(Seçilmiş Bölüm)
# # # #
15 Ağustos 2010 Pazar

çevre

aramızda çevre var. başka şeylerin olmasındansa aramızda çevre olması çok daha iyi. sen yine en uzak kalan oldun! Çatı merkezimiz olacaksa, her halükarda, ne kadar kandırık yaparsam yapiyim, ikimiz de uzağız. ama bu uzaklık kıvruşuk ve kıvrıtık yürüme saatlerimizi arttırıyor. ah yavruum, başlasa mı başlamasa mı bir türlü karar veremiyorum.

yani başlarsa kim neye başlayacak? biz kime başlayacağız? hangi sırayla başlayacağız onları düşünüyorum da...

ya bir de ingilizce çalışmalı mı sorusunun cevabının evet olmasından korkuyorum.

tamam. daha az ingilizce karakter. en azından düzgün fizikli bir Türkçem var be anacığım. kısaltmıyorum. noktalamalarım tam.
# # # #
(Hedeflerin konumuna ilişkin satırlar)
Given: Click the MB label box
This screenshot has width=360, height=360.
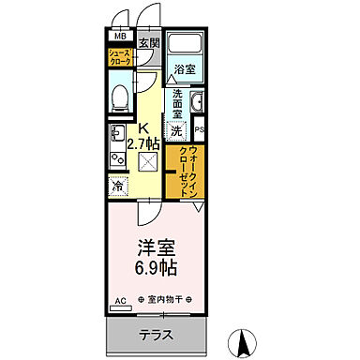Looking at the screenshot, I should click(x=119, y=37).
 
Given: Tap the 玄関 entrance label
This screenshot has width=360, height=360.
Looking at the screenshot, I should click(x=150, y=42).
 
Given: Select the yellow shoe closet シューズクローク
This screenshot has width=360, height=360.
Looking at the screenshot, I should click(x=119, y=59).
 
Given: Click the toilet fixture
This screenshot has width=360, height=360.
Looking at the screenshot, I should click(x=119, y=97).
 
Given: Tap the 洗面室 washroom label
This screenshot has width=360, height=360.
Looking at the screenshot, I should click(x=176, y=99).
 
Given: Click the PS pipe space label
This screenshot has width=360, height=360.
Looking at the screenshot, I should click(x=200, y=130).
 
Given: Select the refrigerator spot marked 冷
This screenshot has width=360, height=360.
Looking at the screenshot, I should click(x=119, y=186).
# # # #
(Alıştırmanın İstedikleri)
(1) Seçilmiş bölümde "aramızda çevre var." ile başlayıp "kısaltmıyorum. noktalamalarım tam." ile biten kısmı, her iki ifade de dahil olmak üzere, harfi harfine aktarın.
(2) Seçilmiş bölüme göre aşağıdaki soruları yanıtlayın.
(a) Yazının üstünde hangi tarih yer alıyor?
(b) Yazar hangi sorunun cevabının evet olmasından korktuğunu belirtiyor?
(c) Son paragrafta yazar noktalamaları hakkında ne söylüyor?
(3) Seçilmiş bölümün son paragrafındaki cümlelerin tamamını, metindeki sırayla ve noktalamalarıyla birlikte listeleyin.

(Alıştırma Çözümleri)
(1)
aramızda çevre var. başka şeylerin olmasındansa aramızda çevre olması çok daha iyi. sen yine en uzak kalan oldun! Çatı merkezimiz olacaksa, her halükarda, ne kadar kandırık yaparsam yapiyim, ikimiz de uzağız. ama bu uzaklık kıvruşuk ve kıvrıtık yürüme saatlerimizi arttırıyor. ah yavruum, başlasa mı başlamasa mı bir türlü karar veremiyorum.

yani başlarsa kim neye başlayacak? biz kime başlayacağız? hangi sırayla başlayacağız onları düşünüyorum da...

ya bir de ingilizce çalışmalı mı sorusunun cevabının evet olmasından korkuyorum.

tamam. daha az ingilizce karakter. en azından düzgün fizikli bir Türkçem var be anacığım. kısaltmıyorum. noktalamalarım tam.

(2)
(a) 15 Ağustos 2010 Pazar.
(b) İngilizce çalışmalı mı sorusunun.
(c) Noktalamalarının tam olduğunu söylüyor.

(3)
- tamam.
- daha az ingilizce karakter.
- en azından düzgün fizikli bir Türkçem var be anacığım.
- kısaltmıyorum.
- noktalamalarım tam.